On that January afternoon in 2003, when the campaign for her exoneration finally succeeded, I hoped that perhaps, just perhaps, the terrible wounds that she had suffered might heal: that Sally might be able to forget the women screaming at her in prison that she was a "child killer", to forget the four Christmases away from her son and her husband; to forget that the society, and the law, in which she had put such faith, had let her down.

As the weeks turned into months, however, I began to hear that she was finding life desperately difficult.

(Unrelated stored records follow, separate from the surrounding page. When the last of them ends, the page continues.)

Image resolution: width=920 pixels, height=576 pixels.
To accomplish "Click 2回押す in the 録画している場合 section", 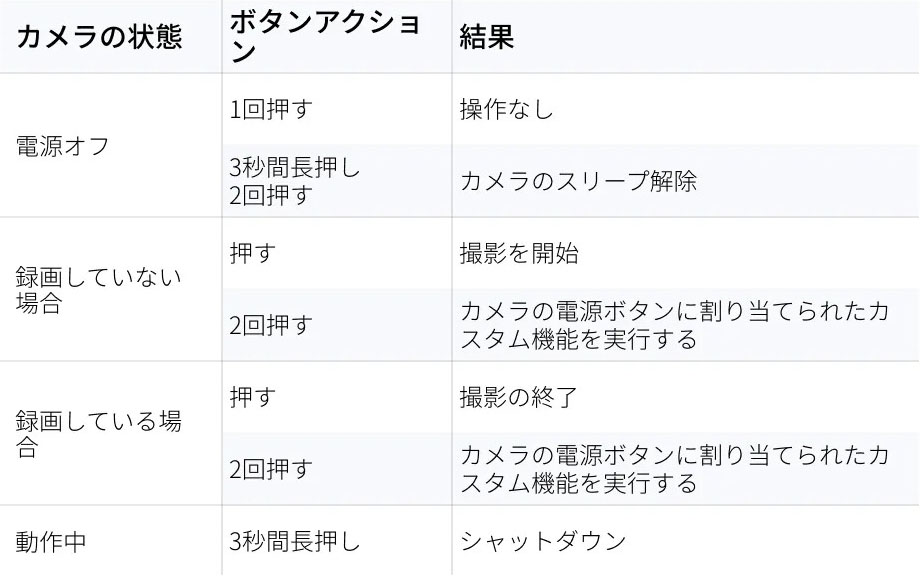I will [x=271, y=469].
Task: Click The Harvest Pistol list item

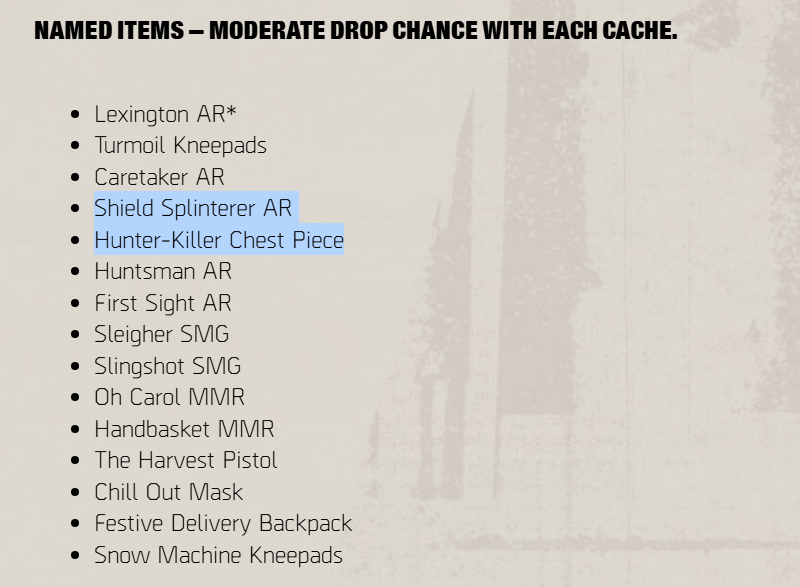Action: coord(186,460)
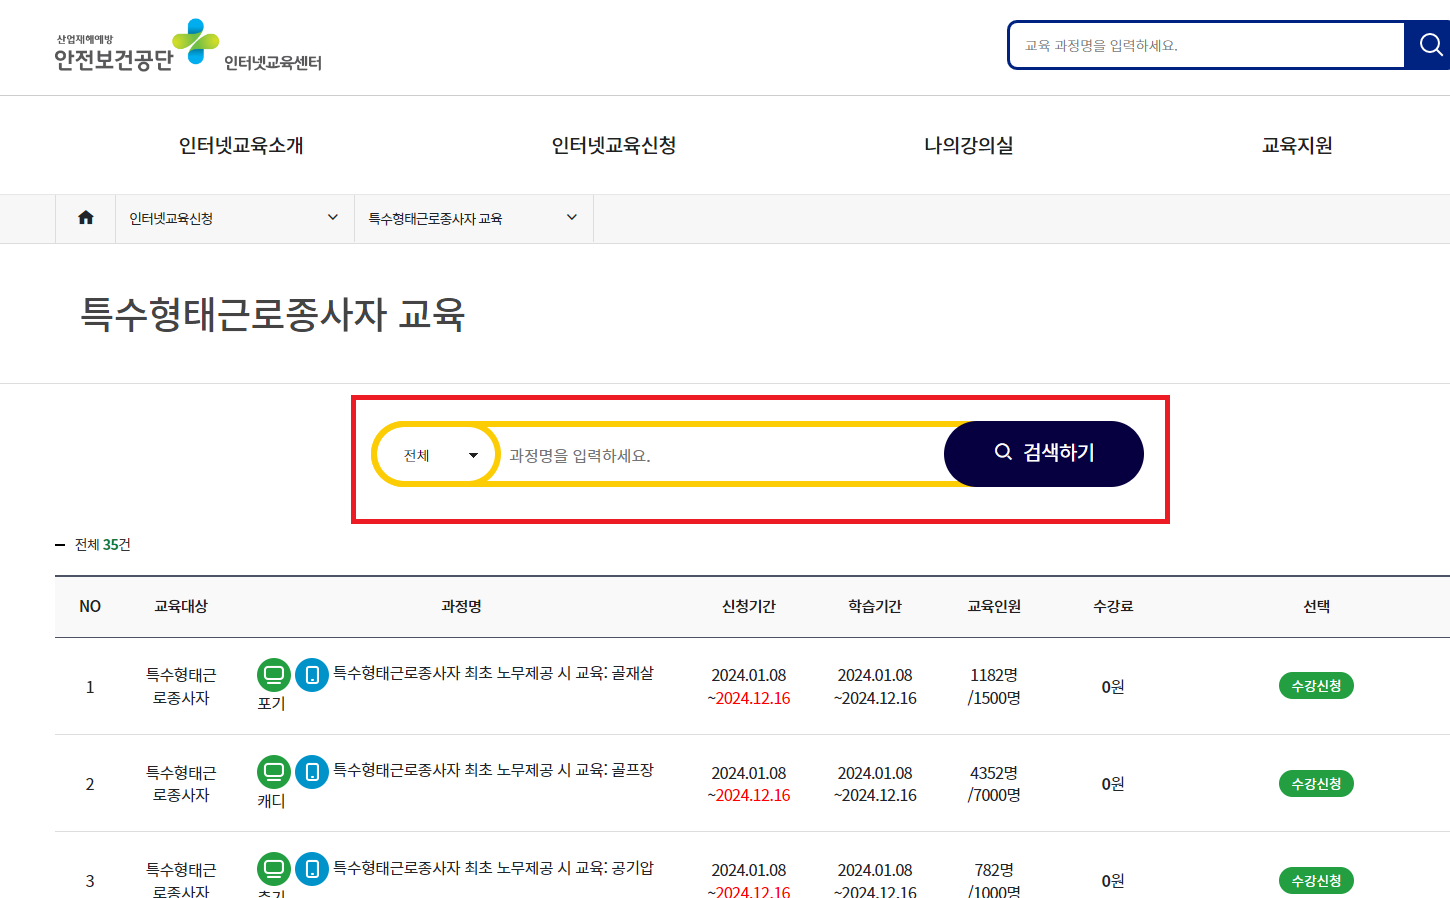This screenshot has width=1450, height=898.
Task: Open the 나의강의실 menu
Action: (x=968, y=144)
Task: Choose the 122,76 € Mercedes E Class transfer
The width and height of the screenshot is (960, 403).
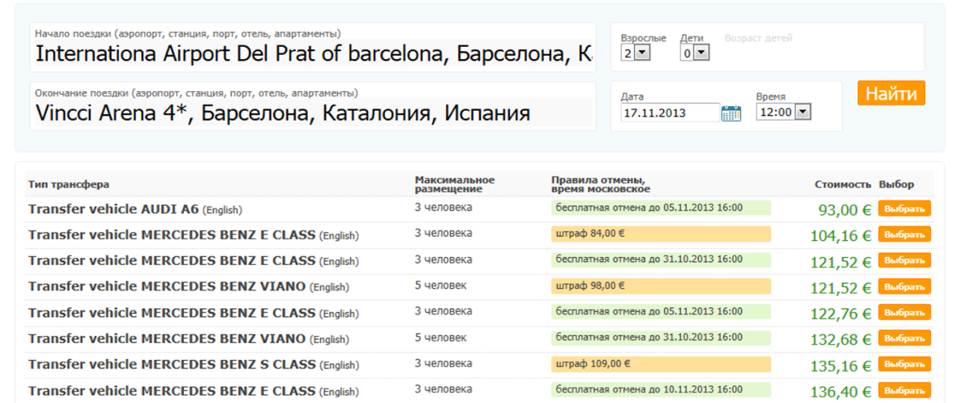Action: coord(904,313)
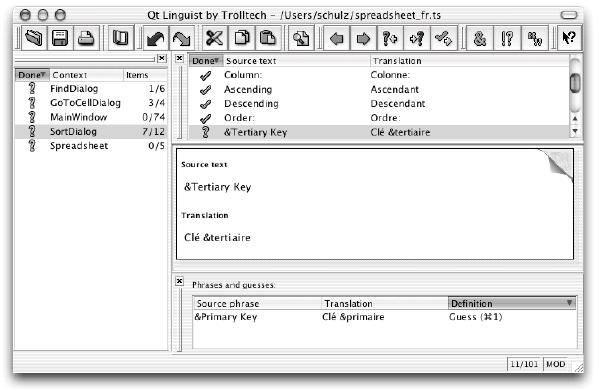The width and height of the screenshot is (599, 391).
Task: Sort contexts by Done column header
Action: point(32,75)
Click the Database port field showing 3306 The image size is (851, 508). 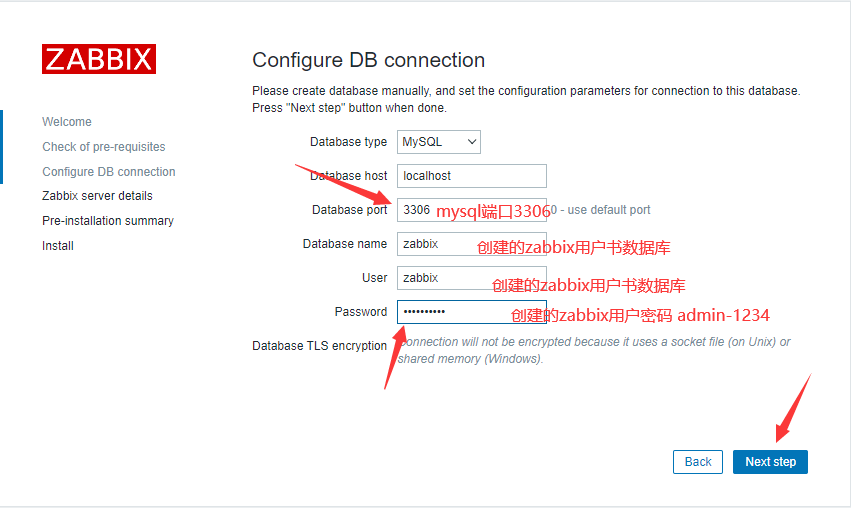pos(472,210)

Sally had never seen the house her husband took her back to that January afternoon - they had been forced to sell their Cheshire home to pay the legal fees - and he had moved to London.

She had barely spent a single day with her surviving son, who truly knew only his "daddy" and always asked where he was in the first weeks that they spent together, and she could barely bring herself to set foot outside the door for fear of being recognised.

Sally took to wearing a baseball cap, and scrunching her hair up beneath it to avoid even the slightest chance that someone in the supermarket might say: "You're Sally Clark, aren't you?" She didn't wish to be a campaigner, she didn't want to be a celebrity. Indeed she turned down endless lucrative offers to give television interviews, to tell her story to the press.

Neither did she want to become a spokesman for mothers whose infants die sudden and unexpected deaths. She wanted the one thing that she could not have - her "old life back".

This once happy-go-lucky young woman - whom the Cheshire police disgracefully described in private to some newspapers after her initial conviction as "a bit of a drinker" - wanted only to return to what she had always longed for: life as a wife and mother, with a career that might sustain her when she could find time for it.

Though her husband and her father never said it, as the months passed, it became ever clearer that Sally was never going to be the same cheery, charming young woman with her whole life and new family in front of her, that she had once so longed to be.

Tragically, that young life is now at an end - brought there by a judicial system and a medical establishment that should have protected her, not judged her.

Sally Clark will never be forgotten - not by those who loved her, as her family did, or respected and admired her, as I did - but also by the thousands of mothers in decades to come who may be accused of killing their infant children by medical experts and prosecutors who think it is important that we should "think dirty" if babies die.

That thought offers no real consolation to Sally Clark's son, nor to her husband, her father and her stepmother, how could it? But it offers just the smallest hope that her tragic death will not have been entirely in vain.

She deserves that at the very least.